• _PROMPT 1_
Answer these questions from the essay on removing rush, one line each:
(a) What task was the writer doing when they realized it was the happiest they had been all week?
(b) Where did the writer work in college when the prospective student came in?
(c) How many languages did that prospective student speak?
• _PROMPT 2_
Copy the stretch of the essay on removing rush from "Unlike my previous" through "from my shoulders.", word for word.

Removing Rush from my Life
The feeling of rush is incompatible with presence
The other night I had a profound experience while washing dishes. It was the end of a productive day, so I didn't feel burdened by any other responsibilities and was free to fully engage in this mundane task. As I stood there, scrubbing pots and pans, I realized that this moment was the happiest I had been all week – not because I had any particular affinity for dishwashing, but rather because it was the first time in 7 days that I felt no sense of urgency. In an effort to better understand why this was, I began to run through what my typical week looks like; I have a great job, and spend my free time doing fun, meaningful activities, but my schedule lacked the leeway for me to fully enjoy any of them. I realized that, if I wanted to truly cherish the rich life I have, I would have to start by removing things from my plate.
I talked to my roommate the following day and he asked me what things make me happy. I began to list some small things that regularly bring me joy. I thought about his question further and explained that all of my daily activities CAN make me happy, so long as they are done in the absence of competing priorities. I told him about the experience I had washing the dishes the day prior and his eyes lit up, saying that this was one of the central issues of his life too. I've been thinking about this a lot recently; how much joy has been obfuscated as a result of my wanting to engage in too many pastimes? What more could I eliminate from my life?
When I was in college I frequently over-allocated my time. I would commit myself to five or six different responsibilities during a semester, only to find myself deeply unhappy and stressed out, unable to do any of them particularly well. One day at my job working the front desk of the college advising office I had an experience that made me begin to question the way I prioritized activities. A prospective student from a local high school came to us to learn about the engineering program. Her resume boasted that she was a professional ballroom dancer, a scuba diver, played 3 instruments, had won awards for biology research, spoke 3 languages, was the head of her soccer team, and had straight A's. She stood there beaming but I was incredibly suspect. How could it be possible, healthy, or sustainable to be doing so much? We tend to applaud stories like these, though these are the exact tales that add fuel to the fire of our culture of overwhelm. After engaging with this student I had the opposite reaction than I did in the past, resolving to begin doing less rather than more.
The process of cutting things out of my life during college was an exercise in ensuring that I derived either joy or deep meaning in all parts of my life. While I don't believe that the pursuit of pleasure is a sufficiently meaningful goal for a good life, if you dread doing the things that you have chosen to do every day, reevaluating your priorities might be a useful undertaking. There have been countless times in my life when I've had to sit down and reconsider why I committed to a certain activity. These reflections often revealed reasons relating to money or prestige, rather than fulfillment or altruism.
Unlike my previous college experiences, my recent responsibility audit consisted entirely of activities that are truly important and meaningful to me; there wasn't any clear self-deception going on like in the past. Because of this, I was forced to listen more closely to that internal guiding voice that I so frequently overlook in favor of more rational decision-making methods. While letting go in this manner was not easy, I was instantly validated as the weight of unnecessary commitments felt lifted from my shoulders.

• _DATA RECORDS_

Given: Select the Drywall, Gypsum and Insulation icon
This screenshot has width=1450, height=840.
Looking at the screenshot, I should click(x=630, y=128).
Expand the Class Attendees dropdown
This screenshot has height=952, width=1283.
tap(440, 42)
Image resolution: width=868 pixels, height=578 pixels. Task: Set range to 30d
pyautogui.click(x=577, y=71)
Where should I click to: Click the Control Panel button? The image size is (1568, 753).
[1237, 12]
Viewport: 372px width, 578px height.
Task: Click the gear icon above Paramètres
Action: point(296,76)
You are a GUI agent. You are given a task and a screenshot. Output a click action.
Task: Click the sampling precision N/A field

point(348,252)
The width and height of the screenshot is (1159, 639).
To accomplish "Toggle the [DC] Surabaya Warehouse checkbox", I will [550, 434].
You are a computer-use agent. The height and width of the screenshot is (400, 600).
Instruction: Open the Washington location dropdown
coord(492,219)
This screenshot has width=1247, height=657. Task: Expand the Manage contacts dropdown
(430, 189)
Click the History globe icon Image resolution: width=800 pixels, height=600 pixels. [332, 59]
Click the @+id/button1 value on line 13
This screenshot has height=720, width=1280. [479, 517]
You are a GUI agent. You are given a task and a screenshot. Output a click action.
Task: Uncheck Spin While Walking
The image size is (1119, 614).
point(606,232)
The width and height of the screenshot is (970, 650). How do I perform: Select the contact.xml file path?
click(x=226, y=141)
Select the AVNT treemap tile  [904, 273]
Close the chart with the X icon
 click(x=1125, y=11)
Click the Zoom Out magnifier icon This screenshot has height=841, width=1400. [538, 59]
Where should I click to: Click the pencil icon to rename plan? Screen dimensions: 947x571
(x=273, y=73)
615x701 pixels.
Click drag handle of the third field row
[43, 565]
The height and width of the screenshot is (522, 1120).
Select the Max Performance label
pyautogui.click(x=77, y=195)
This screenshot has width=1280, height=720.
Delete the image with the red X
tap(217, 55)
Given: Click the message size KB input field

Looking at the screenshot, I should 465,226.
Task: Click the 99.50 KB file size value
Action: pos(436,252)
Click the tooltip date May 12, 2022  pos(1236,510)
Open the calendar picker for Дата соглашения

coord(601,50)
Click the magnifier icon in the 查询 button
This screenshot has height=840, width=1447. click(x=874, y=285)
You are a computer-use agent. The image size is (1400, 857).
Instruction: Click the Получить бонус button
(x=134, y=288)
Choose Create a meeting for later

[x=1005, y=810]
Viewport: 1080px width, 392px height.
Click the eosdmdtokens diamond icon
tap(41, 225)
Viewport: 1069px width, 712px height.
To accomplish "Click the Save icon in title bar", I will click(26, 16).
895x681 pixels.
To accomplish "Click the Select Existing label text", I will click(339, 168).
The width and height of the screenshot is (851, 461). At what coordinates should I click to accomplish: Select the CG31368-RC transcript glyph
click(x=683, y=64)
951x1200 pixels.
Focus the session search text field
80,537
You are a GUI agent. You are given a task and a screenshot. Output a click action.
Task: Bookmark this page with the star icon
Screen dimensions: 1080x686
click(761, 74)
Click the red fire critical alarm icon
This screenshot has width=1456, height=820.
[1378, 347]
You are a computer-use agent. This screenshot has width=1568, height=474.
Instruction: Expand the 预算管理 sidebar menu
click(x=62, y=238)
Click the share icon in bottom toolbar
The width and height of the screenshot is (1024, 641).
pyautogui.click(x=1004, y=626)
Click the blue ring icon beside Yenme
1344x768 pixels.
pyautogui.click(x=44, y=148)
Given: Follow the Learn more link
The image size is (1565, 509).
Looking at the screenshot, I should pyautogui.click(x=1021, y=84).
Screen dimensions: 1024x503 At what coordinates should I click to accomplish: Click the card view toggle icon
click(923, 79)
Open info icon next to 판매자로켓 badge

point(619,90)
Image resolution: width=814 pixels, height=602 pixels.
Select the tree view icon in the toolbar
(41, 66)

• _TASK ANSWER 1_
(a) Washing dishes.
(b) At the front desk of the college advising office.
(c) Three.

• _TASK ANSWER 2_
Unlike my previous college experiences, my recent responsibility audit consisted entirely of activities that are truly important and meaningful to me; there wasn't any clear self-deception going on like in the past. Because of this, I was forced to listen more closely to that internal guiding voice that I so frequently overlook in favor of more rational decision-making methods. While letting go in this manner was not easy, I was instantly validated as the weight of unnecessary commitments felt lifted from my shoulders.